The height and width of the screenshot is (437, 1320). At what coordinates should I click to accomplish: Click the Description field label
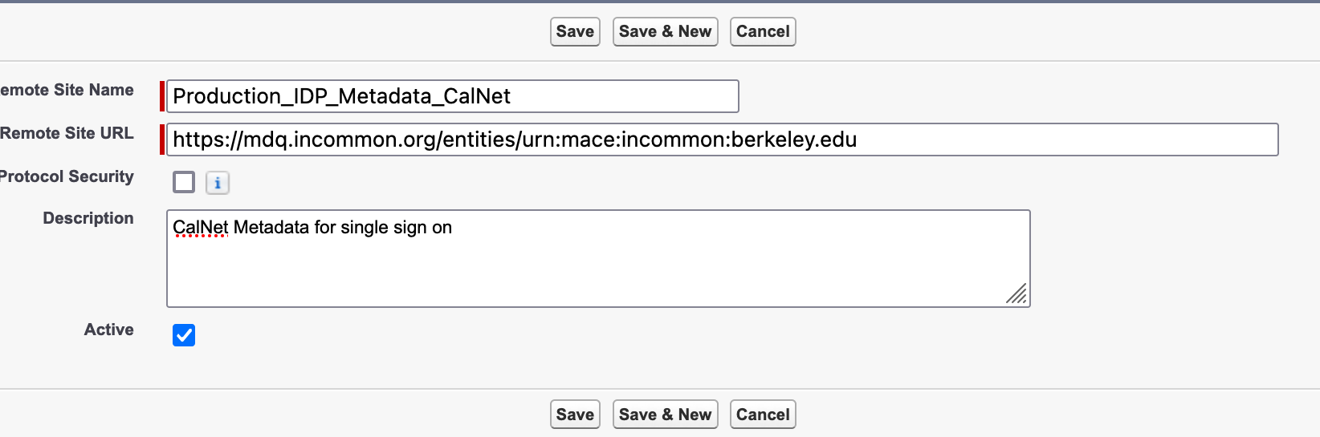coord(88,218)
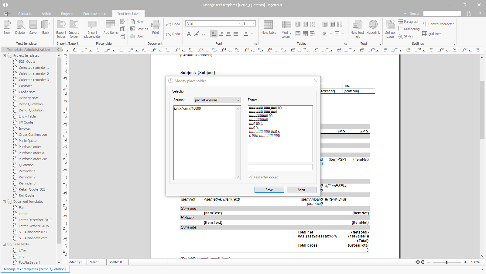Click the Modify column icon
This screenshot has width=486, height=274.
pos(286,25)
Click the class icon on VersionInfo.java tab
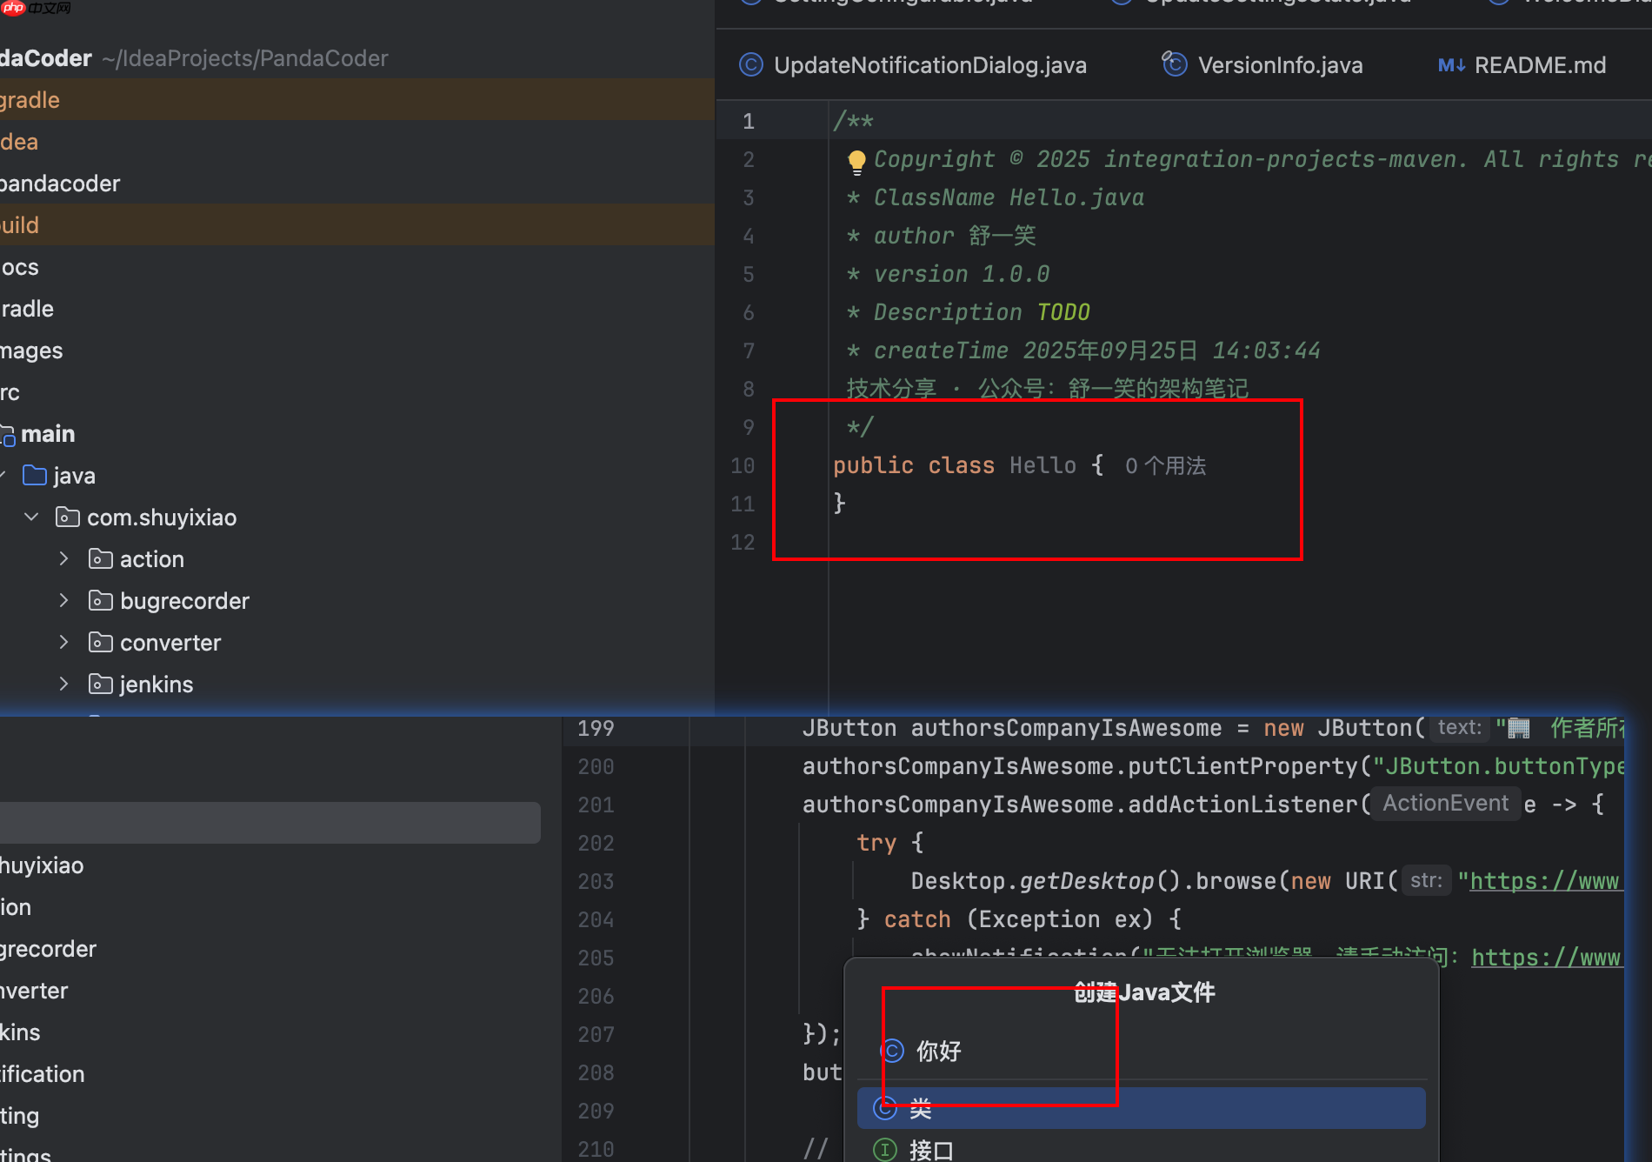This screenshot has width=1652, height=1162. 1174,64
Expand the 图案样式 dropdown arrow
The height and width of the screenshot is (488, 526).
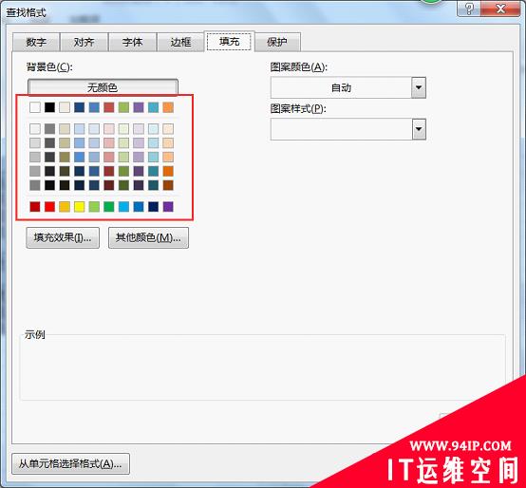pos(419,129)
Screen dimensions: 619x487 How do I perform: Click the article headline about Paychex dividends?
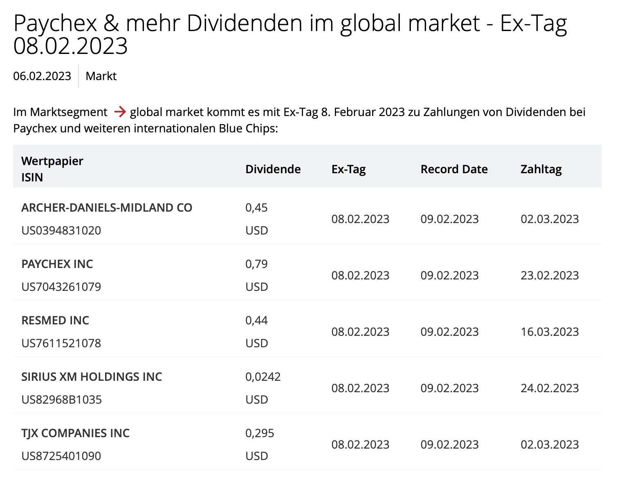pos(290,34)
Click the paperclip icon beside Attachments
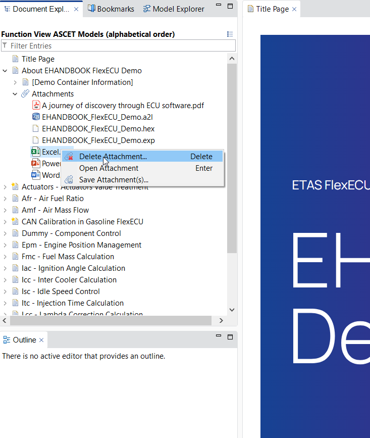Screen dimensions: 370x438 [x=25, y=94]
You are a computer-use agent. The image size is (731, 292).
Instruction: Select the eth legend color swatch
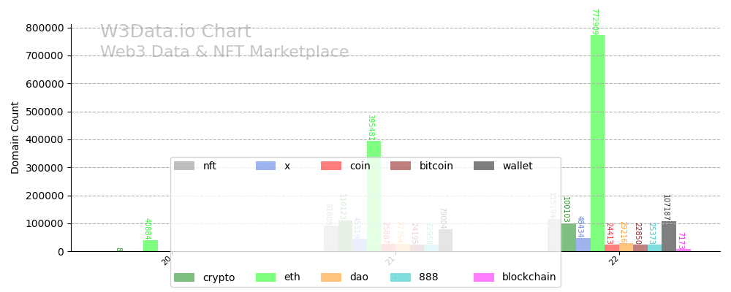265,277
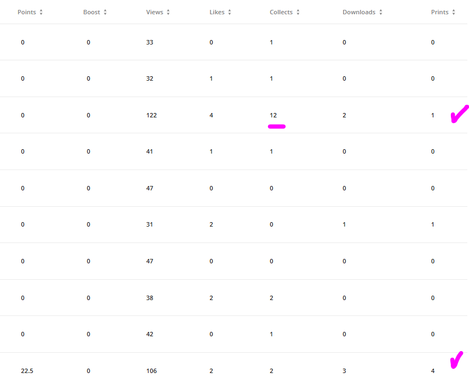The image size is (469, 384).
Task: Sort by Prints using arrow icon
Action: pos(454,12)
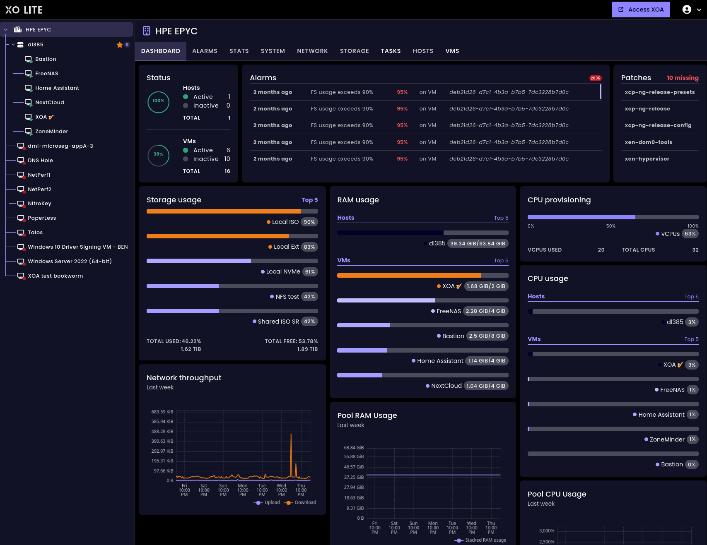Click the user account avatar icon

click(x=687, y=10)
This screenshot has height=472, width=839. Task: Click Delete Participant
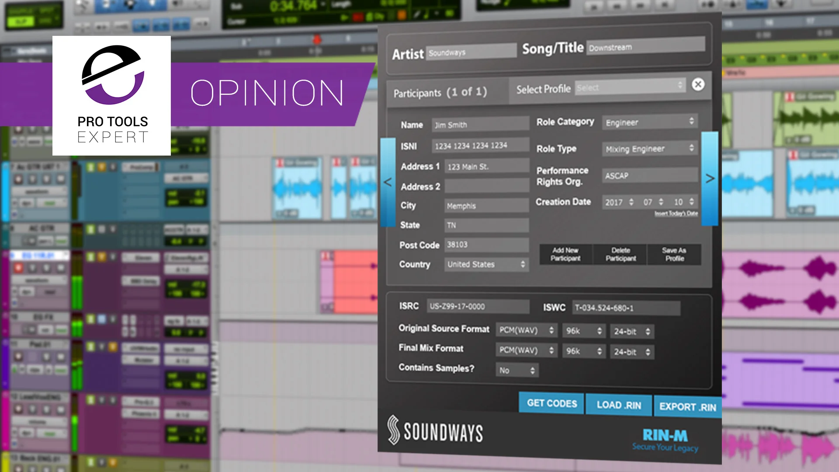tap(621, 254)
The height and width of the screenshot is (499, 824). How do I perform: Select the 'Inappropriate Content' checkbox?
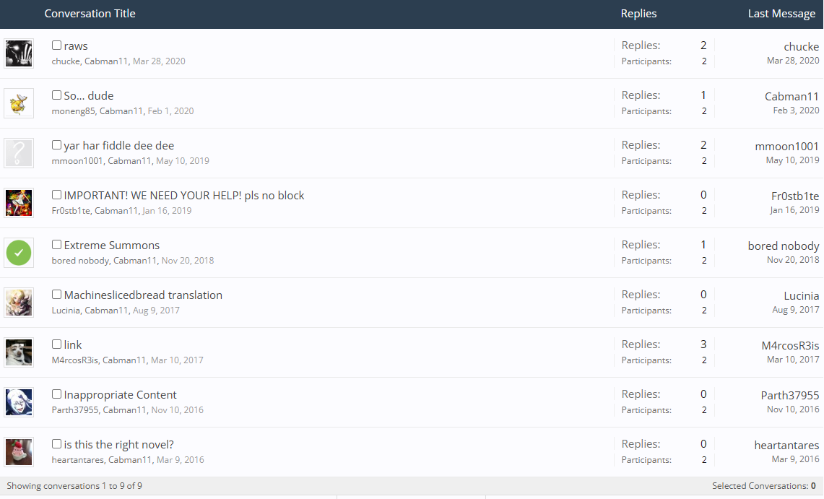click(56, 394)
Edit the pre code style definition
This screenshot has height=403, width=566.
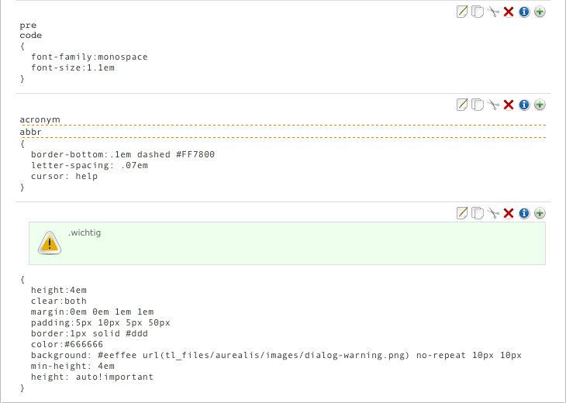click(x=462, y=12)
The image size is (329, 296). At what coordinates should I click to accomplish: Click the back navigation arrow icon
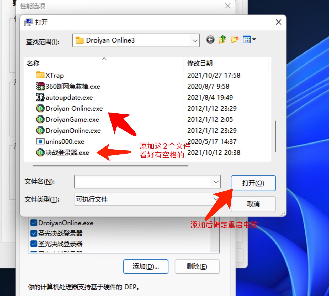click(x=210, y=40)
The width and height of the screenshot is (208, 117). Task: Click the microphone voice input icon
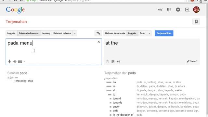9,61
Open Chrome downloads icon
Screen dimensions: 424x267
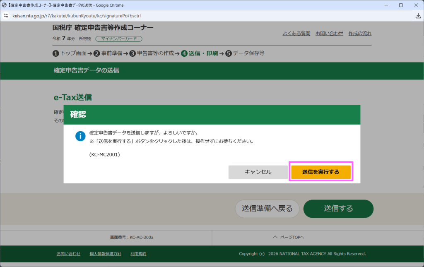click(x=418, y=16)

★ ★ ★ ★ ★

__WRITTEN REQUEST__: Copy out every entry above word for word, leaving out the pictures.

__FULL SOLUTION__:
The height and width of the screenshot is (437, 1320). At what coordinates should I click to accomplish: Click the Description field label
coord(88,218)
Click the Modify column icon
This screenshot has width=486, height=274.
pos(286,25)
Click the class icon on VersionInfo.java tab
This screenshot has width=1652, height=1162. 1174,64
Expand the 图案样式 dropdown arrow
The height and width of the screenshot is (488, 526).
pos(419,129)
Screen dimensions: 619x487 How do I perform: Click the article headline about Paychex dividends?
pos(290,34)
Click the paperclip icon beside Attachments
Screen dimensions: 370x438 [x=25, y=94]
You are a computer-use agent. The image size is (731, 292).
Instruction: Select the eth legend color swatch
265,277
The image size is (469, 384).
Task: Sort by Prints using arrow icon
Action: pos(454,12)
Click the user account avatar icon

click(x=687, y=10)
This screenshot has height=472, width=839. Task: Click Delete Participant
tap(621, 254)
The height and width of the screenshot is (499, 824). How do I perform: Select the 'Inappropriate Content' checkbox?
click(56, 394)
Edit the pre code style definition
This screenshot has height=403, width=566.
click(x=462, y=12)
The image size is (329, 296). At what coordinates should I click to accomplish: Click the back navigation arrow icon
click(x=210, y=40)
The width and height of the screenshot is (208, 117). Task: Click the microphone voice input icon
9,61
Open Chrome downloads icon
Screen dimensions: 424x267
click(x=418, y=16)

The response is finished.